Before going deep into genes causing MODY, let us know about types of MODY. These are 13 types of MODY. These types are categorised based on the gene that causing MODY. Mutations in pancreatic β-cell development or insulin secretion can cause MODY.

HNF4A( MODY 1): HNF4A, is a transcription factor that affects glucose metabolism. which is expressed mainly in the liver, pancreas and kidneys.

GCK MODY 2: Glucokinase, acts as the glucose sensor of pancreatic β- cells. which serves as a key regulating enzyme in insulin secretion stimulated by glucose.
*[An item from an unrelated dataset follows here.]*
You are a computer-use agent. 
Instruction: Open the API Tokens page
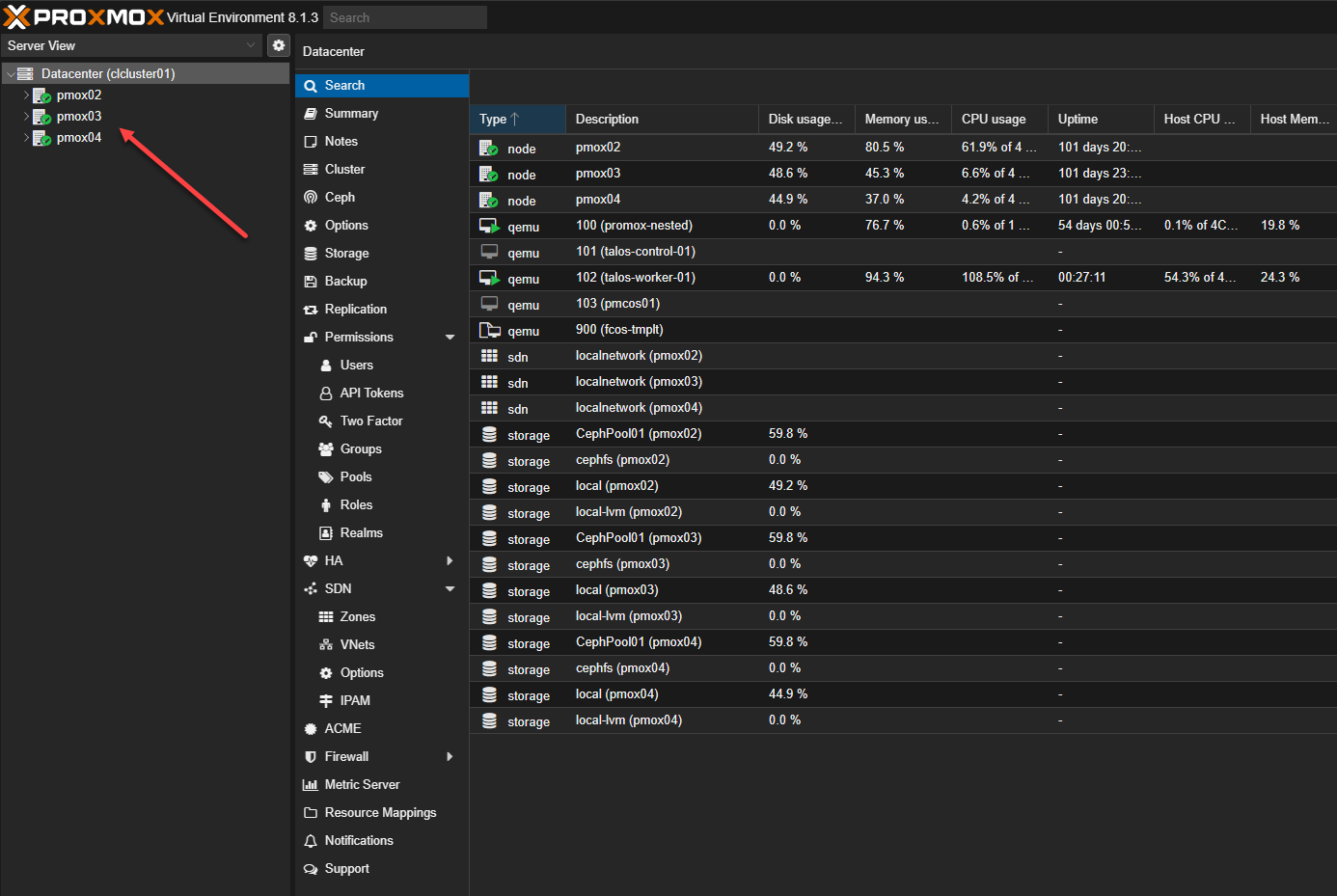pos(371,393)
HNF1A MODY 3: HNF1Ais expressed in pancreatic β-cells, the liver, intestines, it is a critical transcription factor for INS and GLUT2 (encoding a glucose carrier) in mature β-cells

IPF1 MODY 4: Pancreatic and duodenal homeo-box 1 (encoded by PDX1), also known as insulin promoter factor 1 (IPF1), is a gene transcriptions in the pancreas, including for insulin, glucose transporter-2, and glucokinase.

HNF1B MODY 5: HNF1B is expressed in the early phase of embryonic development in the pancreas, kidneys, liver, and genital tract.

KLF11 MODY 6: KLF11 is expressed in pancreatic islet cells and β- cells. Similar to expression in exocrine cells, KLF11 mRNA expression in β-cells may be up-regulated by trans-forming growth factor-β.

NEUROD1 MODY 7: NEUROD1 is a regulating gene of the pancreas and INS expression. It regulates INS expression by binding to a complex promoter that is formed after dimerization with protein E4.

CEL MODY 8: The CEL gene is mainly expressed in mammary glands and pancreatic acinar tissue, but it is not expressed in β-cells.

PAX 4 MODY 9: Paired box gene 4 (encoded by PAX4) is a transcription factor that acts in β-cell development.

INS MODY 10: It has been predicted that these mutations decrease the folding of pro-insulin molecules or cause stress and β-cell apoptosis in the endoplasmic reticulum via endoplasmic reticulum protein retention.

BLK MODY 11: BLK encodes a non-receptor tyrosine kinase of proto-oncogenes of the Src family, which act in cellular multiplication and differentiation, and are present in many cells and tissues, mainly in pancreatic β-cells.

These are in further classified into heterozygous MODY includes all the types except MODY 2 and MODY 4, where these comes under homozygous MODY.

The treatment for MODY is generally standard medication but exceptional like MODY2, MODY 1, and MODY3. Sulfonylureas have been shows effectiveness in treating individuals with HNF1AMODY by activating ATP sensitive potassium channels. Gliclazide improves fasting blood glucose levels compared to metformin. Patients with HNF1B-MODY generally do not respond to sulfonylureas and typically require insulin.

Therefore this, autosomal dominant mutation in genes involved biosynthesis and metabolism in insulin may cause MODY.

Treatment requires different approaches from other types of disease. Therefore healthcare providers are advised to formulate MODY drugs and treatment methods based upon identified pathophysiology and phenotypic presentations of its subtypes.